Publishers must move towards a paid-for model if they’re to survive, argued FT.com’s Rob Grimshaw and the BBC’s Luke Bradley-Jones at this week’s AOP Summit
During a session on paid content, Grimshaw, MD of FT.com, said publishers don’t have a choice but to charge for content. “I can’t see how it’s possible to make the pure advertising model work unless you have enormous scale. Publishers have to find other ways of making money,” he said.
He added the FT was exploring flexible payment options, such as paying to access the site per week or per day, as well as pay per view. He said he expects new features of FT.com’s pricing model to launch “sometime in 2010”.
Bradley-Jones, executive VP and MD of BBC.com, said it’s both commercially logical and necessary to move towards a pay model for content.
“It’s clear the ad model isn’t enough to support publishers,” he said. “There’s evidence customers will pay for content, for example on TV and in magazines.”
Key areas of opportunity include mobile, Bradley-Jones said, but also affiliate and ecommerce models, arguing more publishers will embrace ecommerce services that sit alongside editorial.

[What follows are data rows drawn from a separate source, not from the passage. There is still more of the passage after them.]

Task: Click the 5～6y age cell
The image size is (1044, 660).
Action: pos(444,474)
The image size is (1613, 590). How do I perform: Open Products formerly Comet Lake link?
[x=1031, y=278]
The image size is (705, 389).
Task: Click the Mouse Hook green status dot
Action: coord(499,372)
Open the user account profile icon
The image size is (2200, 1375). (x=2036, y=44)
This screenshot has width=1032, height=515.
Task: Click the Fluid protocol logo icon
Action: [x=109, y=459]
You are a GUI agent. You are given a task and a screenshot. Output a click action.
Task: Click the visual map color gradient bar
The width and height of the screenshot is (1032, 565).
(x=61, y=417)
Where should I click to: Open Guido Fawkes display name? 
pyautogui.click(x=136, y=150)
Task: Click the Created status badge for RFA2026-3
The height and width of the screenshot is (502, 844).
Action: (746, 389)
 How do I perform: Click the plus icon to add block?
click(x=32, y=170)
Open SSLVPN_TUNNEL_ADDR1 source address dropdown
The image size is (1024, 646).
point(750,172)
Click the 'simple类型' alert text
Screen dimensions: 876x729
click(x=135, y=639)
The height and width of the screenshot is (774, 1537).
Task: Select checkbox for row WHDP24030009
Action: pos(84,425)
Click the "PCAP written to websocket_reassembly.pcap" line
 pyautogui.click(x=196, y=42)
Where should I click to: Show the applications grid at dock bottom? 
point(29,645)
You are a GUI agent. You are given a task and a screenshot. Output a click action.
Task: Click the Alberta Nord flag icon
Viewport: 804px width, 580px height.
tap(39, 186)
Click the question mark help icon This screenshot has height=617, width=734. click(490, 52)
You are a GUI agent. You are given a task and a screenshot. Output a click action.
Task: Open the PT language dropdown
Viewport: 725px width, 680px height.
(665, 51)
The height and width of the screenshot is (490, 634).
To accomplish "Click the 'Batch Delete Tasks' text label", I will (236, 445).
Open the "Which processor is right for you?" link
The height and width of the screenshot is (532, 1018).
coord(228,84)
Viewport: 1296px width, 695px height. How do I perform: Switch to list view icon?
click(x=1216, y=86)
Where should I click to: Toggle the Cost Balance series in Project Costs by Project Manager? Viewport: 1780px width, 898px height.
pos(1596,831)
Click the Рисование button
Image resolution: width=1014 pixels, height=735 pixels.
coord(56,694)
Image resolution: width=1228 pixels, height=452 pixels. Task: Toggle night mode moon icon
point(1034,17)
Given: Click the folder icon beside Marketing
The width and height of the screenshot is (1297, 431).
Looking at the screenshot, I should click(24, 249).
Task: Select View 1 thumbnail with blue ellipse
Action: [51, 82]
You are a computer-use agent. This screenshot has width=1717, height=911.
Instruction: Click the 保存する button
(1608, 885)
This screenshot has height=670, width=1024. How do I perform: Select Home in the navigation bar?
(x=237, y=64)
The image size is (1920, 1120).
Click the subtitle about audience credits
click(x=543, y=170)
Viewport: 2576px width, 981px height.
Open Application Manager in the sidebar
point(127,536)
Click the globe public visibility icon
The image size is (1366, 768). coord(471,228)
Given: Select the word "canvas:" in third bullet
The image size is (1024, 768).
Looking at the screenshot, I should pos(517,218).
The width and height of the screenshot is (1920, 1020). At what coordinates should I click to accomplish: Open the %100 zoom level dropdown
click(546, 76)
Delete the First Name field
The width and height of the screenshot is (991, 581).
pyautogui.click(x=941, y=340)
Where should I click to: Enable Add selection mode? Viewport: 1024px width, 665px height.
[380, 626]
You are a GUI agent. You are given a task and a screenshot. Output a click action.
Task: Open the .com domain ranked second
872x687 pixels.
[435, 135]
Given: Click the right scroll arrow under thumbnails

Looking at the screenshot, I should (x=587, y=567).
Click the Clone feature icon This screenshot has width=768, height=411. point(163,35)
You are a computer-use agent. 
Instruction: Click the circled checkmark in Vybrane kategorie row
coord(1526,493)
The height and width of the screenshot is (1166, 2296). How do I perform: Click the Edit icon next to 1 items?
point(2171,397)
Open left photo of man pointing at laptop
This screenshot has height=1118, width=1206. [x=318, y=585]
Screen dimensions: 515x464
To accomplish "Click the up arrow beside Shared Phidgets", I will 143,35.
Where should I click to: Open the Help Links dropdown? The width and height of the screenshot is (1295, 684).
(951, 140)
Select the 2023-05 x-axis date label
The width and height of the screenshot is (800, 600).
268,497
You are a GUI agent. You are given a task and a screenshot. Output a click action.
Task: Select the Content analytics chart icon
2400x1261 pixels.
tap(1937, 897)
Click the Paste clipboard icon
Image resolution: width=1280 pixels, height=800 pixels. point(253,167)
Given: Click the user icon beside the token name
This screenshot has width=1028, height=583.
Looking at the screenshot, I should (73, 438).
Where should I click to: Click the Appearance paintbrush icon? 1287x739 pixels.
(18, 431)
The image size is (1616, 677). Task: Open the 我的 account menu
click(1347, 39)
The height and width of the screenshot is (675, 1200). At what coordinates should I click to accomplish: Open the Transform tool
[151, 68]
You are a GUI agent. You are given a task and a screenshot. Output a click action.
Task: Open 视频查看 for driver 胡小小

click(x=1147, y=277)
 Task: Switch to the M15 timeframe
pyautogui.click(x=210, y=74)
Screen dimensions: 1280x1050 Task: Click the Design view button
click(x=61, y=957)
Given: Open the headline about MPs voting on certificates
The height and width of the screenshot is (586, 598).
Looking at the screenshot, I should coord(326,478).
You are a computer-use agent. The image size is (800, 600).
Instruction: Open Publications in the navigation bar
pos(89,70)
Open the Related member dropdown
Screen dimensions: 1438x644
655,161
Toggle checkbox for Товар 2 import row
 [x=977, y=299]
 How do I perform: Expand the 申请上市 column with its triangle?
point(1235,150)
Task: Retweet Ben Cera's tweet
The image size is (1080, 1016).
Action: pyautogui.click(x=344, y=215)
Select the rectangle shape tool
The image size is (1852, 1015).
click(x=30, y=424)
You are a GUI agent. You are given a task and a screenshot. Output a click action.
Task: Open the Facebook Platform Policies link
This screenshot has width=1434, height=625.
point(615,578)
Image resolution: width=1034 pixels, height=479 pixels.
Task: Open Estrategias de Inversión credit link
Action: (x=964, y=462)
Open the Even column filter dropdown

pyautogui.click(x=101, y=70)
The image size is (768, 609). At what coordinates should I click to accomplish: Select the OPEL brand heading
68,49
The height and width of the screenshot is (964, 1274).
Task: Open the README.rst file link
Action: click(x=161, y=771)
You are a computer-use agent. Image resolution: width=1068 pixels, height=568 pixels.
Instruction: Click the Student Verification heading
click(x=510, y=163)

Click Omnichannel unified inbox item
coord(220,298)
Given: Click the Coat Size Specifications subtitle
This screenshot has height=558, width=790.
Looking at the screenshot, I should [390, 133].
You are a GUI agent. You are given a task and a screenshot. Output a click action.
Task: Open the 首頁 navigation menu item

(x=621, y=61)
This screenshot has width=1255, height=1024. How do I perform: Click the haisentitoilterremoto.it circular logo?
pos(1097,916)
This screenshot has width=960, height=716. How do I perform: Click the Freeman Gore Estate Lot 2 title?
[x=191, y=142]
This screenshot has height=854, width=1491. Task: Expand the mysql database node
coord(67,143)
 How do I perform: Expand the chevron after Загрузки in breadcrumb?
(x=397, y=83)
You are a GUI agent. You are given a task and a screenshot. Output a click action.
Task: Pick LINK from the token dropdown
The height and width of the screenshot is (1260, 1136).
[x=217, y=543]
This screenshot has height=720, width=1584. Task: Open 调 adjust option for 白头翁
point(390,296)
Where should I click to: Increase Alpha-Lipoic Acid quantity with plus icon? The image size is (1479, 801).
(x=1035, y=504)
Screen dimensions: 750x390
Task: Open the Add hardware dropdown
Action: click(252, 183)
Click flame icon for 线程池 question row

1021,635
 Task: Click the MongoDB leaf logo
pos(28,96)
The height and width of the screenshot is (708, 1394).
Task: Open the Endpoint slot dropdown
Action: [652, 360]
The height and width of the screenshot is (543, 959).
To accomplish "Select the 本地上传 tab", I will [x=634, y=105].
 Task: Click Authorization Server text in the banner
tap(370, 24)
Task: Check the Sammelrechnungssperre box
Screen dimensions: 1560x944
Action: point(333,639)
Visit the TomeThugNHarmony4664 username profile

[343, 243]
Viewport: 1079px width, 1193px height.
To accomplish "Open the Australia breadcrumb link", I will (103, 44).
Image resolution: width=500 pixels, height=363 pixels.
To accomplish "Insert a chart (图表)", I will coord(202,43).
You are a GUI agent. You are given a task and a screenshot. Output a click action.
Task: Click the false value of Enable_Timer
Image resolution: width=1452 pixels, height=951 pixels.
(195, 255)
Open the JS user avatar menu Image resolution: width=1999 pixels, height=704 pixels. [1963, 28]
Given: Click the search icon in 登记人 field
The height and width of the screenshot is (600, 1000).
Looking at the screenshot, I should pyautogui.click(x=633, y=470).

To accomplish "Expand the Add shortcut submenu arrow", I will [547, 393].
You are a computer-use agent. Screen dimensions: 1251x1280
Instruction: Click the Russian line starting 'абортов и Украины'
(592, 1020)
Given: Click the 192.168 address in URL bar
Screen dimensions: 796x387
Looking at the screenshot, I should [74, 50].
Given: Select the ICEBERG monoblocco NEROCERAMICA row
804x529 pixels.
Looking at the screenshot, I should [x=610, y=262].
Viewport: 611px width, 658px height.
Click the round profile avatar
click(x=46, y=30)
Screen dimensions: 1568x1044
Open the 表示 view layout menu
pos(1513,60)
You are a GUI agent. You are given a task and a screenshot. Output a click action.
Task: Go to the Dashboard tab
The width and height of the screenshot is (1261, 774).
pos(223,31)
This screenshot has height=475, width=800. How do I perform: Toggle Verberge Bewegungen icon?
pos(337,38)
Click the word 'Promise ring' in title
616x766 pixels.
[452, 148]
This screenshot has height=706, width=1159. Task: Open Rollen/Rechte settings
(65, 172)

He also highlighted the TV model in the US where users pay for niche TV, arguing the same can be applied to online.
Dominic Feltham, MD of Reed Business Information, said paid content does work in the B2B sector and is highly profitable. However, he admitted offering general information available on other sites won’t be sustainable.
The debate comes a week after the latest AOP annual census said the majority of publishers already have or plan to have an online paid content model (nma 1 October 2009).